Here we are. With all of our hopes and dreams for 2020, I am fairly certain no one really saw this one coming. Three months in and the world has come to a grinding halt. I’ll be honest and perhaps expose my naivety, but I didn’t actually think in my lifetime I would watch the world just…stop. End? Sure. I can go that dark. Pause? Region by region, my mind can grasp that. But to just…stop. Like the whole world is hunkered down for a hurricane expected to last for months rather than hours. It’s just weird. (And I live in the land of hurricanes. I know how to hunker with my water and flashlights.)
My family, being ever the over-achievers we strive to be, already has a leg up on the rest of you, world, as we have been self-isolating for a week already. Levi came down with the normal flu a week ago and I went right behind him a few days later. My kitchen counter is now covered with drugs, cleaners and hippie remedies. We have hunkered down and widely expect to murder one another sometime in the coming weeks. Just know the murders, however they play out, were just and probably involved one member of our family, who shall go unnamed, asking one time too many when he could have screen time again.
In my fever dreams and time spent staring out the living room window, I have found myself thinking of all the books I have read over the years about the women of World War II. Not the Rosie the Reverters or the Florence Nightingales, but the every day women. The women who kept the fires going at home. The ones who learned to celebrate birthdays without sugar for cakes. The ones who learned how to wash clothes without soap and who figured out how to heat homes without coal. These women made small and large choices of bravery every day.

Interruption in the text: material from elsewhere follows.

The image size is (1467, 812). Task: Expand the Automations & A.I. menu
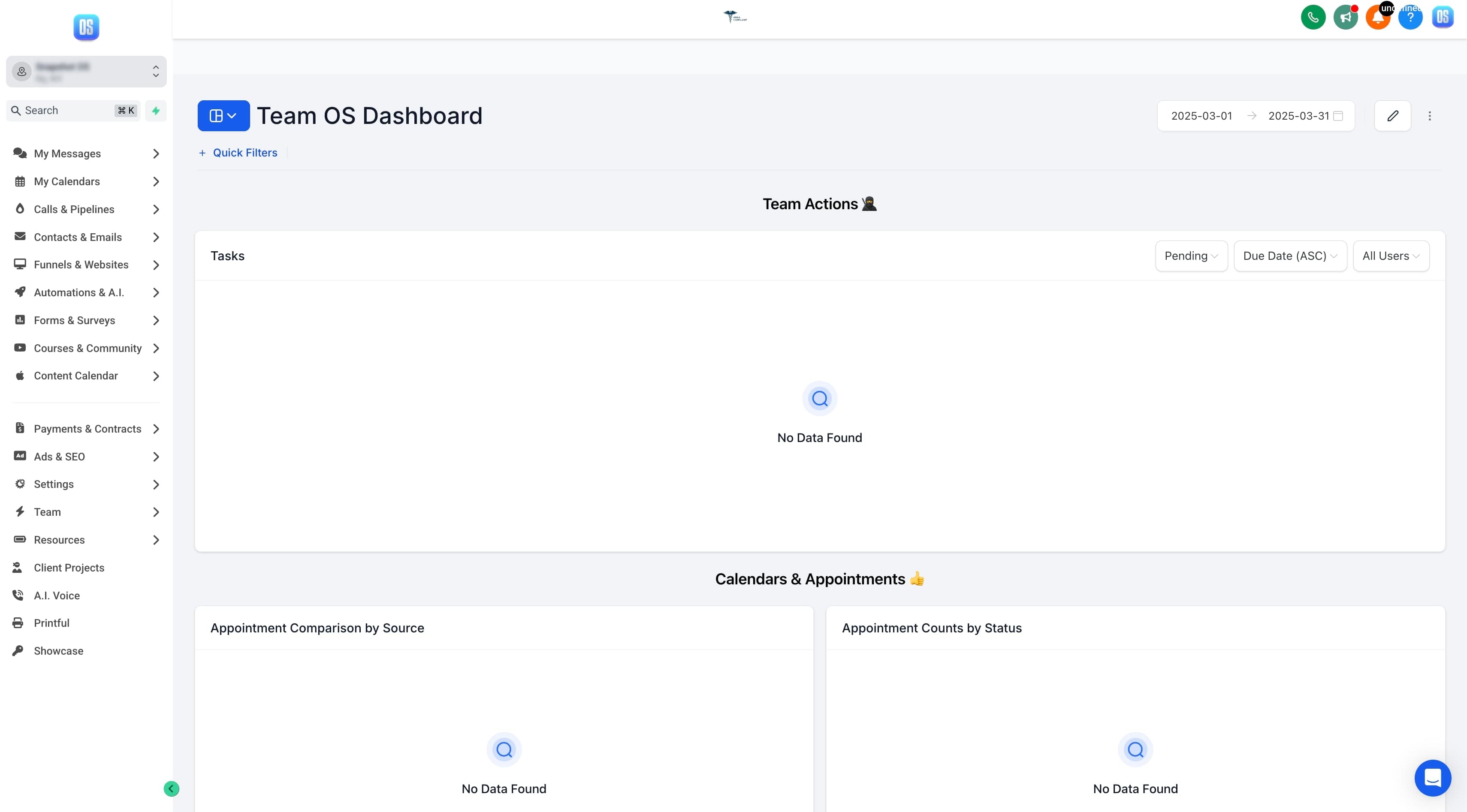(x=86, y=292)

Sometimes these choices involved acts we would actually call brave. They hid other women and children who were in actual physical danger. They nursed injured soldiers back to health behind enemy lines. They physically risked their lives at a time when no one really asked or expected them to.

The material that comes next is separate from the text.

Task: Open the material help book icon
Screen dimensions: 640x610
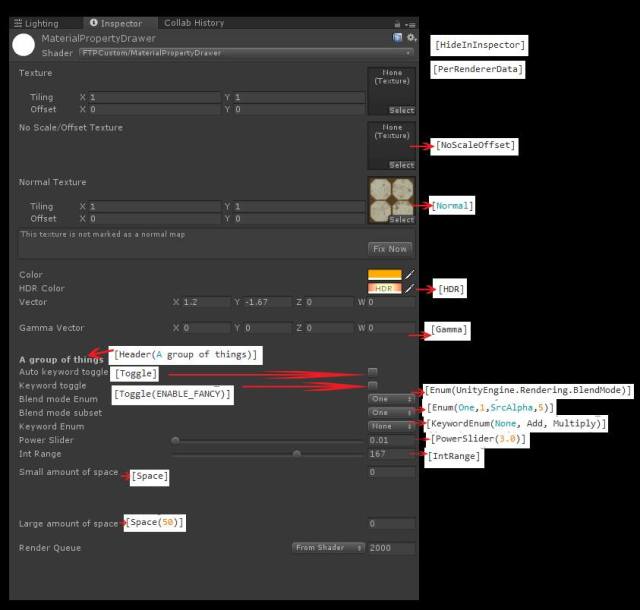Action: 398,38
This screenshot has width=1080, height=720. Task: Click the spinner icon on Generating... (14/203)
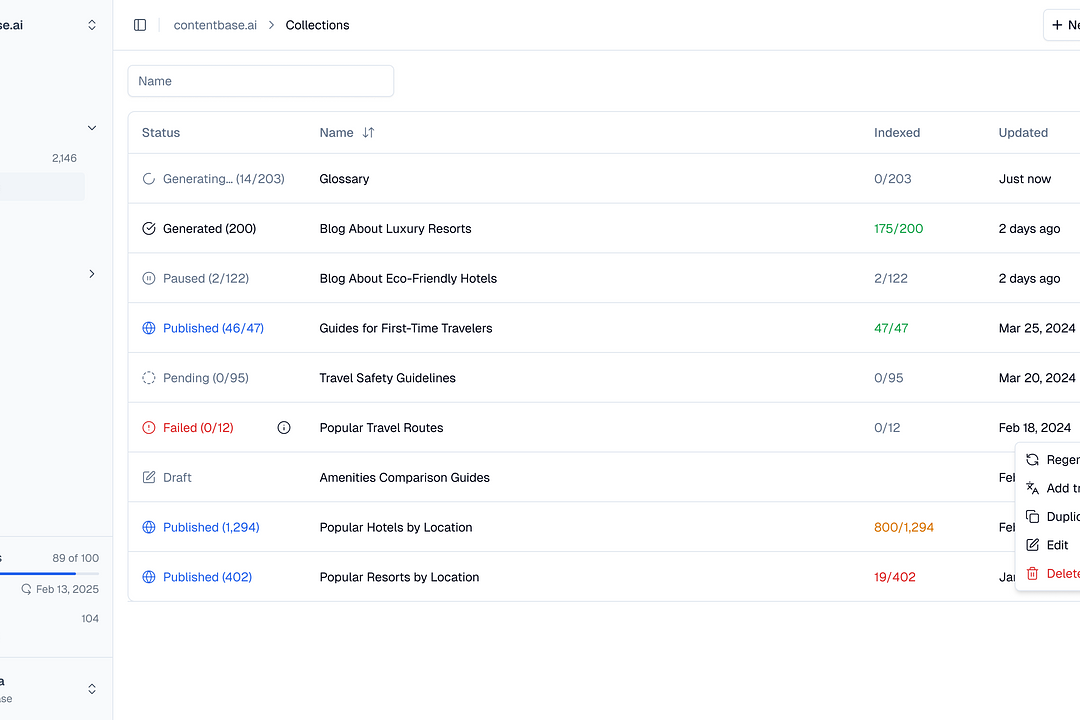(148, 178)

But amongst those huge acts of bravery were thousands of smaller brave choices, chief among them, the bravery in being generous. Time and time again, in those stories, you see women being outrageously generous. Sharing what little they had when they cannot possibly have any left to spare.
We aren’t in war. At least not the kind where bombs are dropping and guns are firing. But we are in crisis. Uncertainty lurks behind every door and panic has been far from held at bay. We are all being encouraged to be kind. To be patient. To be law-abiding and compliant citizens. And we must be all of those things.
Let’s add to that list generosity. Can you be generous right now? As silly as it sounds, can you spare a roll of toilet paper when apparently we aren’t confident any more exists on the planet? Can you grill up some extra burgers for your neighbors when the meat section at your local grocers is empty right now? Can you send an extra tube of wipes to the mom down the street with 4 snotty noses in her house right now?
These seem like such small acts of bravery but that’s what they are: brave. It’s brave to be generous in the face of recession. It’s brave to give when you aren’t certain you will find more tomorrow. It’s brave to serve strangers while also serving those you love every day.
I have a lot of worries and anxieties about tomorrow, not to mention downright fears, like Levi’s Nintendo Switch dying, but I am confident even in these uncertain times, the sun will rise tomorrow and the next day and the day after. I am certain humanity will prevail and God’s grace exists no matter what. I am certain people will be kind. I am certain this will hurt. I am certain this will be hard. I am certain my son will never learn long division. I am also certain people can be generous. We can be generous with one another. We can be brave.